== Document excerpt ==

I’ve just finished Andrea Wulf’s beguiling book entitled “ Founding Gardeners, The Revolutionary Generation, Nature and the Shaping of the American Nation”. Published this year by Knopf, it delves into already well-known territory but does so in a manner highly enjoyable, while delivering some less widely understood news about Madison’s environmental prescience.

The book follows the garden-centered lives of primarily Washington, Adams, Jefferson and Madison but also touches upon such early American scientific innovators as the Plantsman family Bartram from outside Philadelphia along with that other classic polymath, Benjamin Franklin. We see the different personalities of the Framers–an august Washington, the diffident and cantankerous Adams, an omnivorous yet evasive Jefferson and the retiring Madison yet they all converge simpatico while standing in the rich earth of their gardens and farms. All of their correspondence was liberally filled with shared agricultural insight, requests for new seeds and the arts of manure management. Would that our current leaders might manage their manure.

The America of the Framers was an America firmly grounded within both the productivity and the beauty of our natural world. A couple of tidbits of note from the book are the facts that Washington, in the depths of the war, sent extensive directions by dispatch to his farm manager every Sunday and that one of the more important compromises of the early government came about principally as a result of a visit to Bartram’s nursery when the Philadelphia Convention was deadlocked. Seeing the grandeur of the plants from across the colonies, side by side was an effective reminder to the early legislators that we have more in common than we might like to think and that our differences, when composed harmoniously create a remarkable tableau of formidable distinction.

The most important produce for me however, was the news that Madison was our first Conservationist. Fifty years before the acclaim of Thoreau or Emerson, James Madison delivered one of the most groundbreaking speeches in American farming and conservation history. In May of 1818, engaged in farming pursuits like the rest of his Cincinnatus former Presidents, Madison delivered an address to the Agricultural society of Albemarle. In it, Madison covered here-to-for generally unknown notions of ecology, plant physiology, nutrient recycling, soil erosion control, soil chemistry and in a word, Conservation. The speech was enthusiastically received at the time and pamphlets detailing it were published both here and in Britain as well as France. This co-author of the Federalist Papers knew that American Liberty was deeply indebted to the long-term health of the land we live upon.

===

■ **Problem 1**:
Summarize the book review above in two sentences.
■ **Problem 2**:
Using the book review above, answer yes or no for each statement and quote the words that decide it: (a) The book was published by Knopf. (b) Washington sent directions to his farm manager every Saturday during the war. (c) Madison's 1818 address was delivered to the Agricultural society of Albemarle.

== Given data ==

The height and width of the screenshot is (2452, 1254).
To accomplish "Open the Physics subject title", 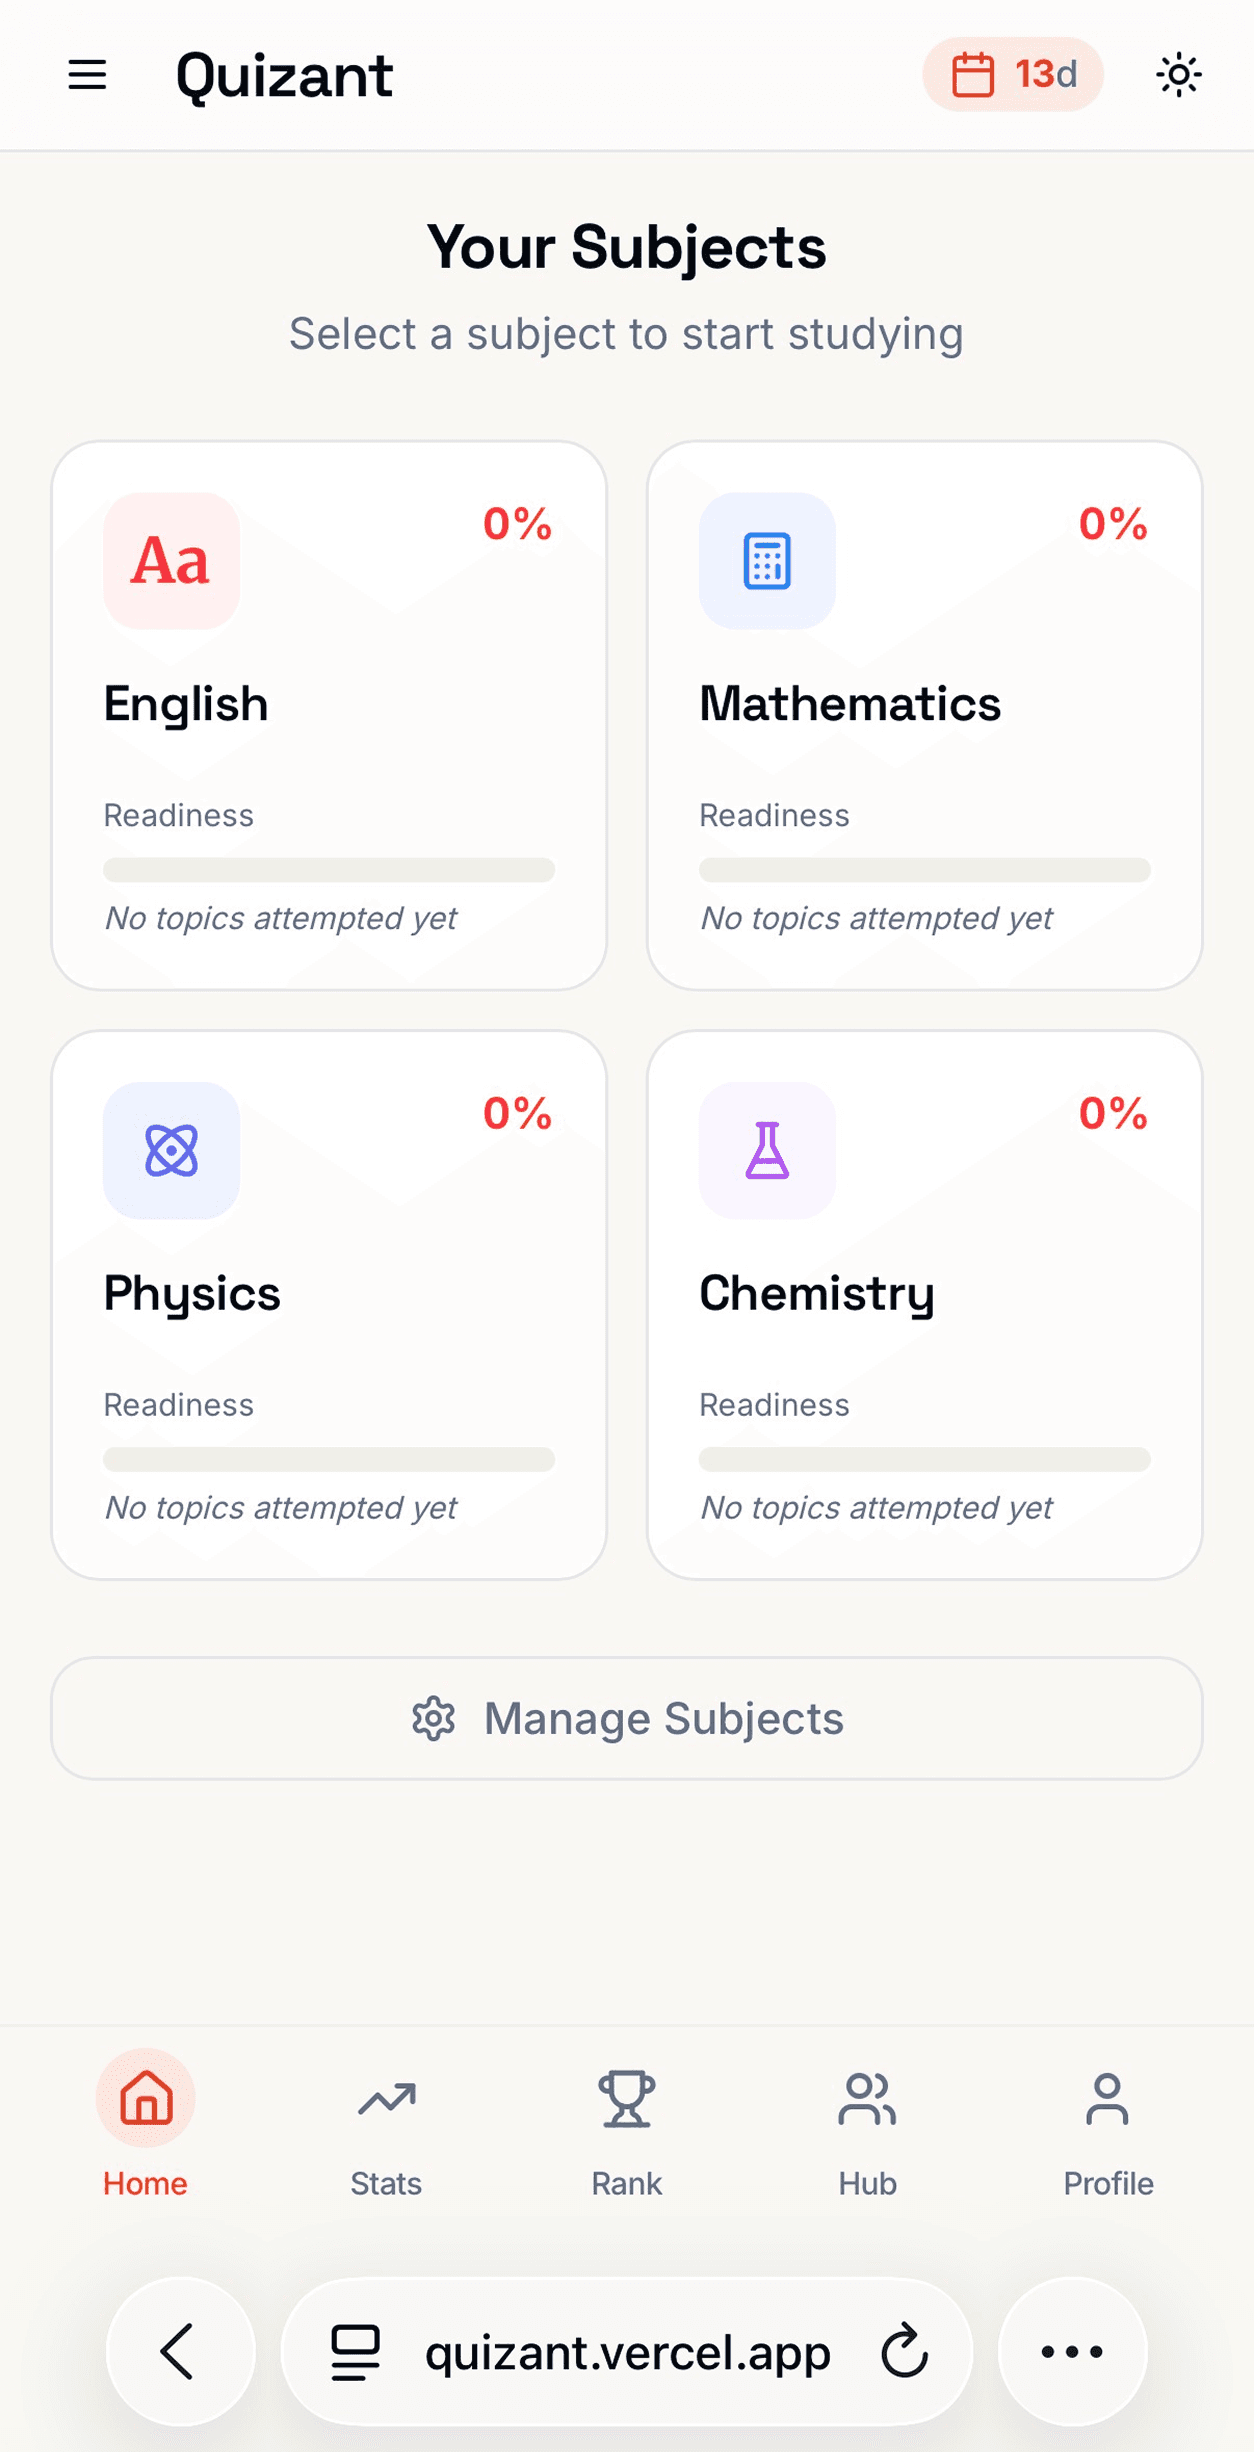I will 192,1293.
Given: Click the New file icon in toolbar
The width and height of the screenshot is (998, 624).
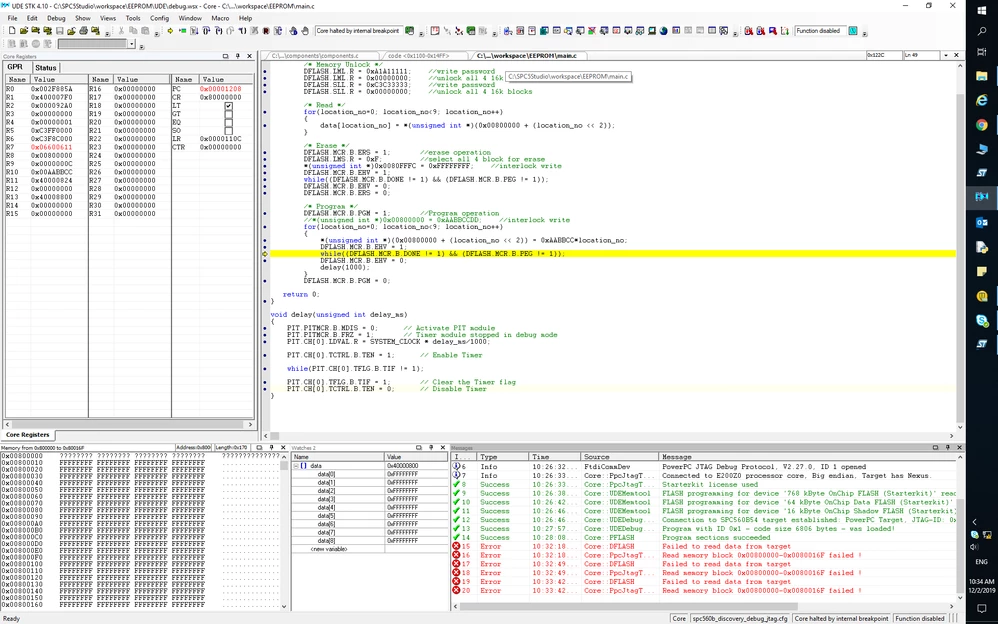Looking at the screenshot, I should tap(12, 31).
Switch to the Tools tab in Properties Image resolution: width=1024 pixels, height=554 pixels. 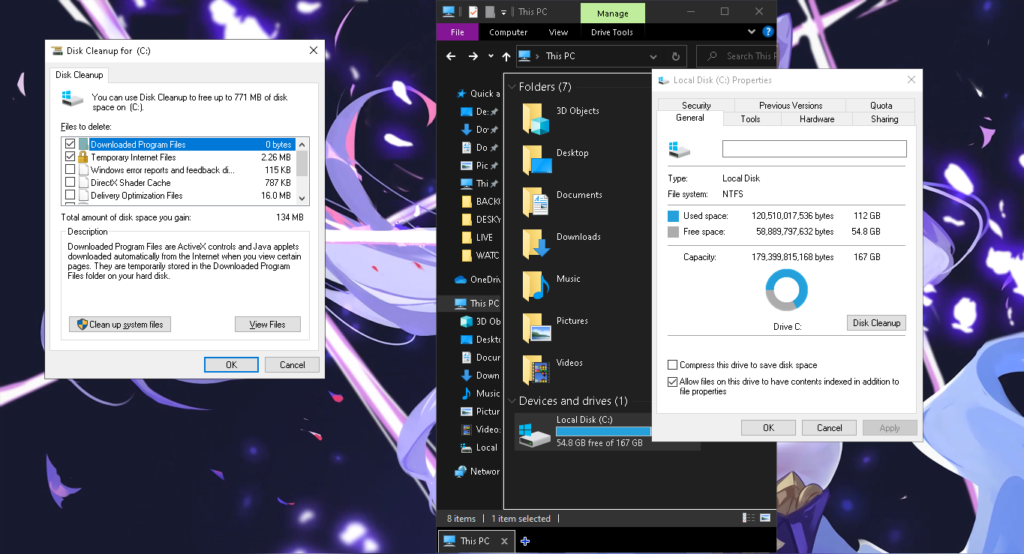point(750,119)
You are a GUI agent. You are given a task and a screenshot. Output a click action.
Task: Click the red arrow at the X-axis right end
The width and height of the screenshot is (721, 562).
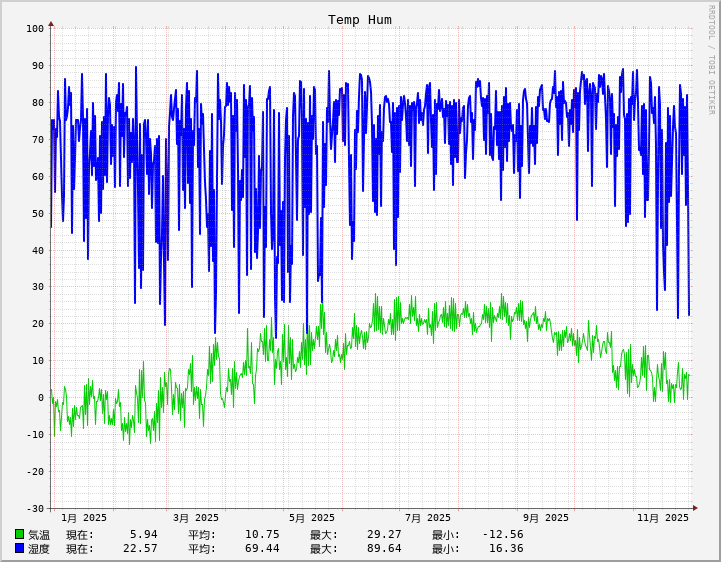(x=695, y=508)
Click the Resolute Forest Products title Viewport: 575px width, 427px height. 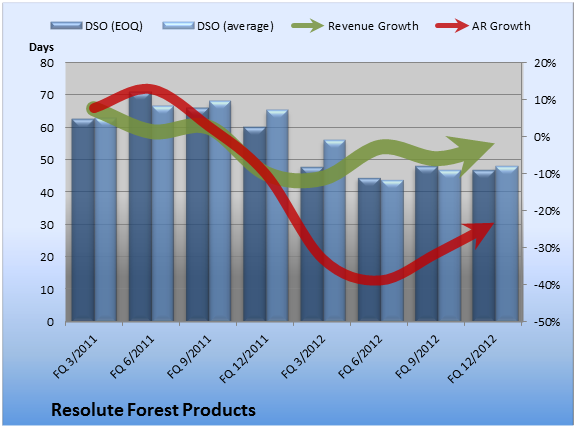[153, 410]
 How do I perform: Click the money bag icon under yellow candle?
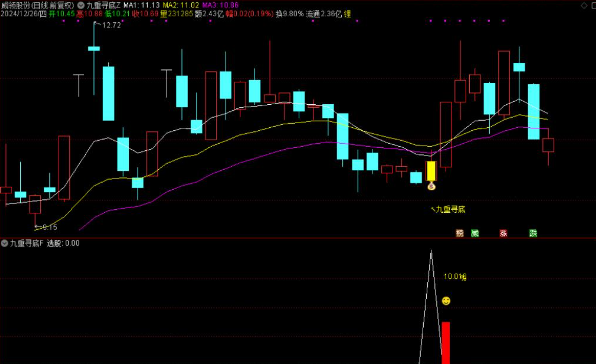431,186
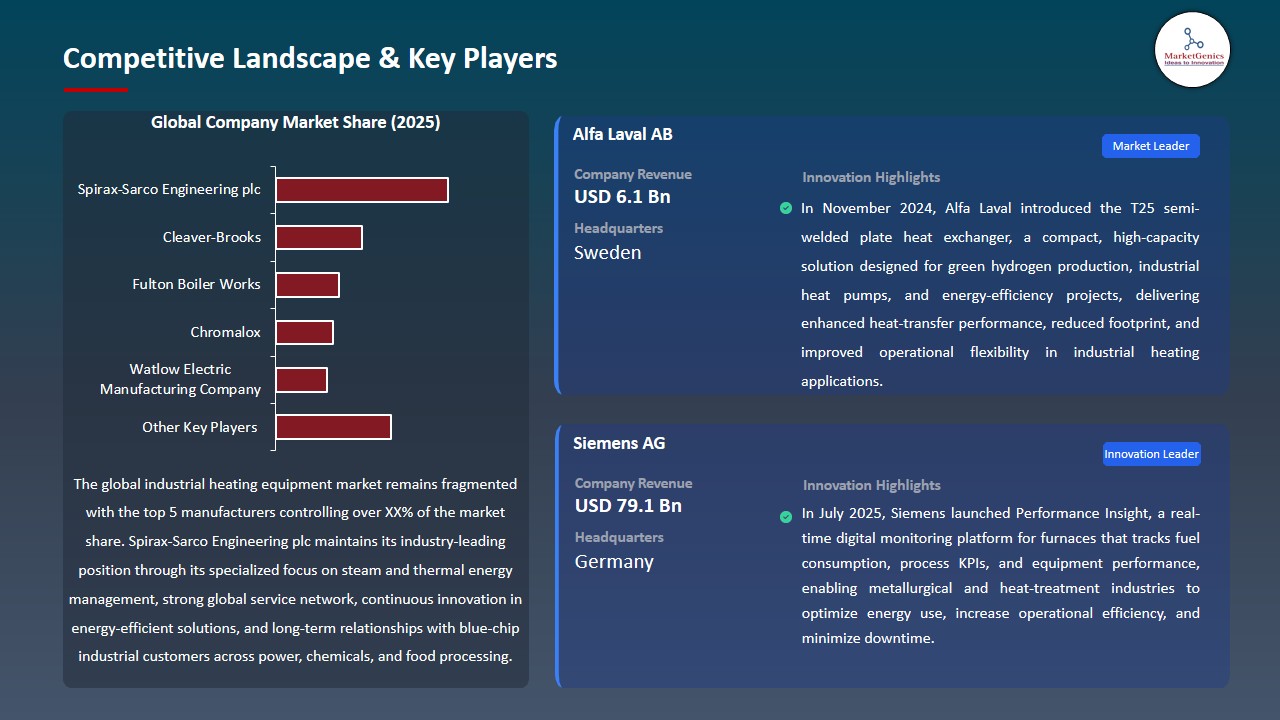Click the Chromalox bar in chart

pyautogui.click(x=304, y=332)
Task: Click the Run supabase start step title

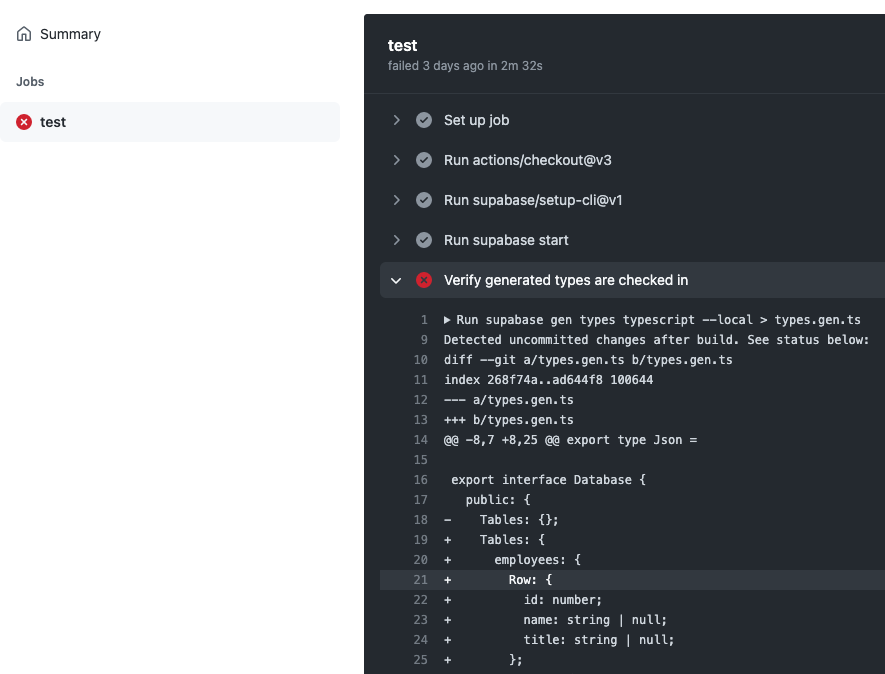Action: (x=506, y=240)
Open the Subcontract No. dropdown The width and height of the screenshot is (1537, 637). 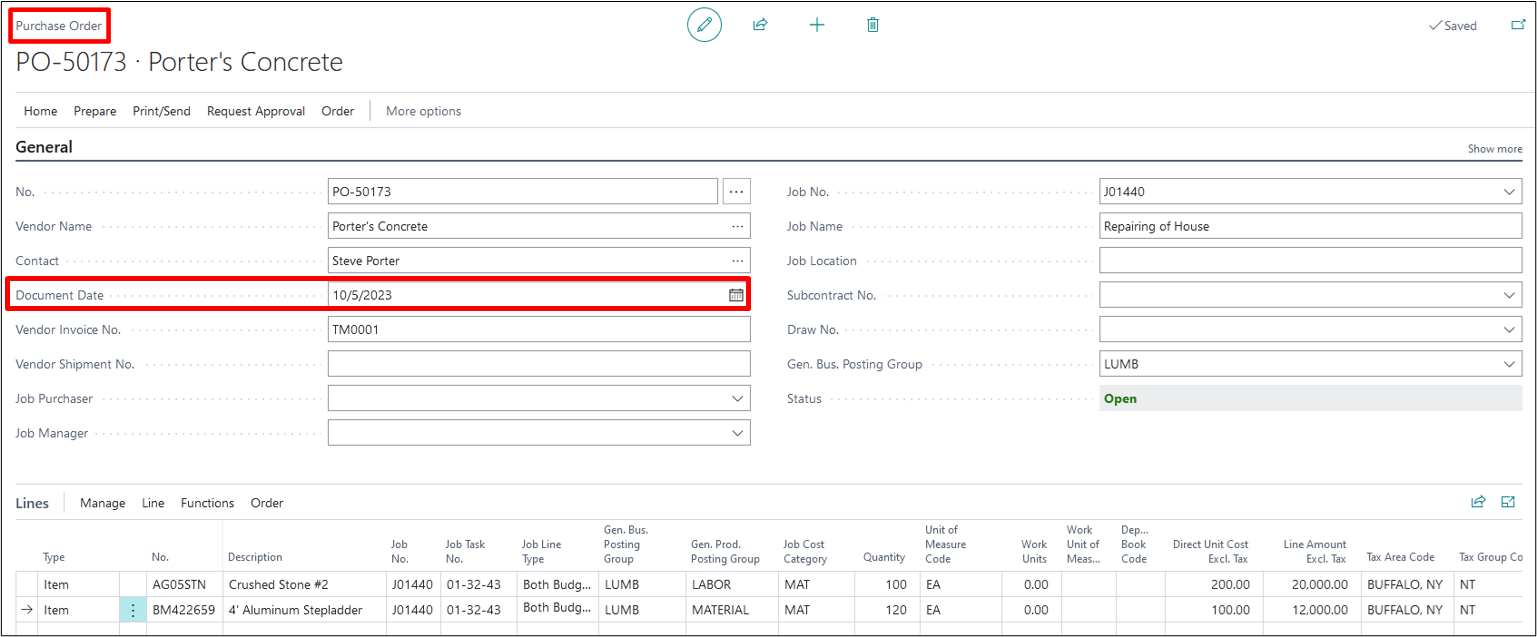[x=1508, y=296]
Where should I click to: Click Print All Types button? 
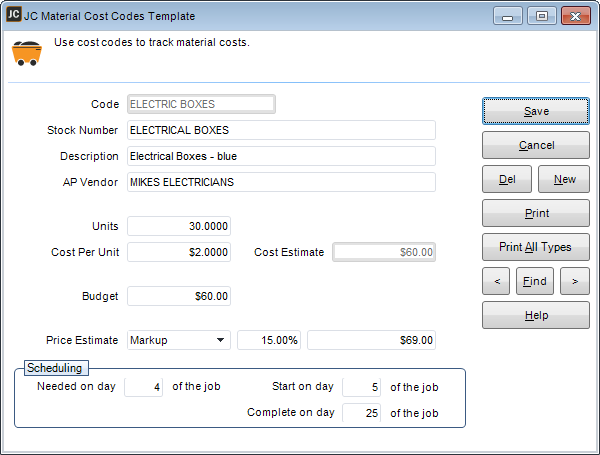point(535,247)
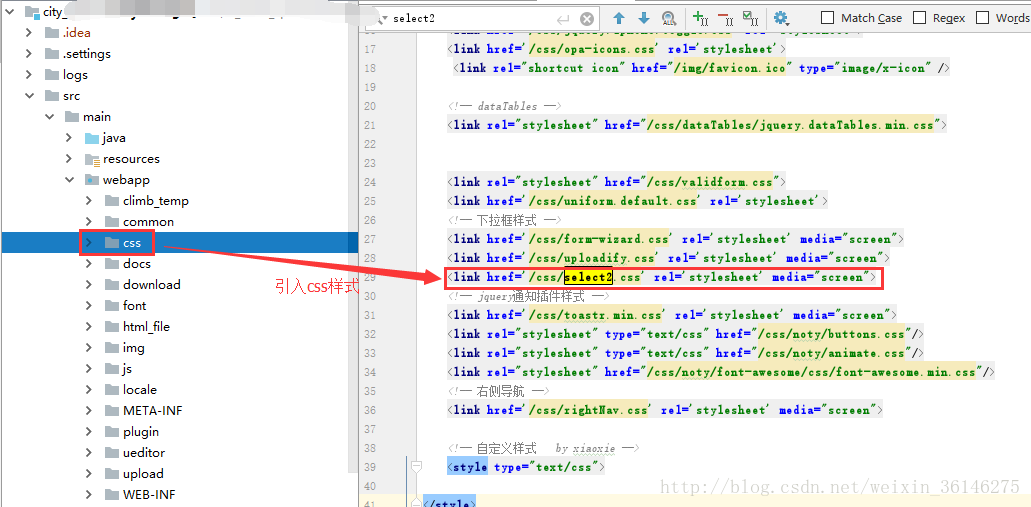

===

■ **Result 1**:
Andrea Wulf's "Founding Gardeners" follows the garden-centered lives of Washington, Adams, Jefferson and Madison, showing how these different personalities converged in their shared devotion to gardens and farms. The reviewer found its most important news to be that Madison was America's first conservationist: in an 1818 address to the Agricultural society of Albemarle, he covered ecology, soil erosion control, soil chemistry and conservation.

■ **Result 2**:
(a) Yes: "Published this year by Knopf"
(b) No: "sent extensive directions by dispatch to his farm manager every Sunday"
(c) Yes: "Madison delivered an address to the Agricultural society of Albemarle"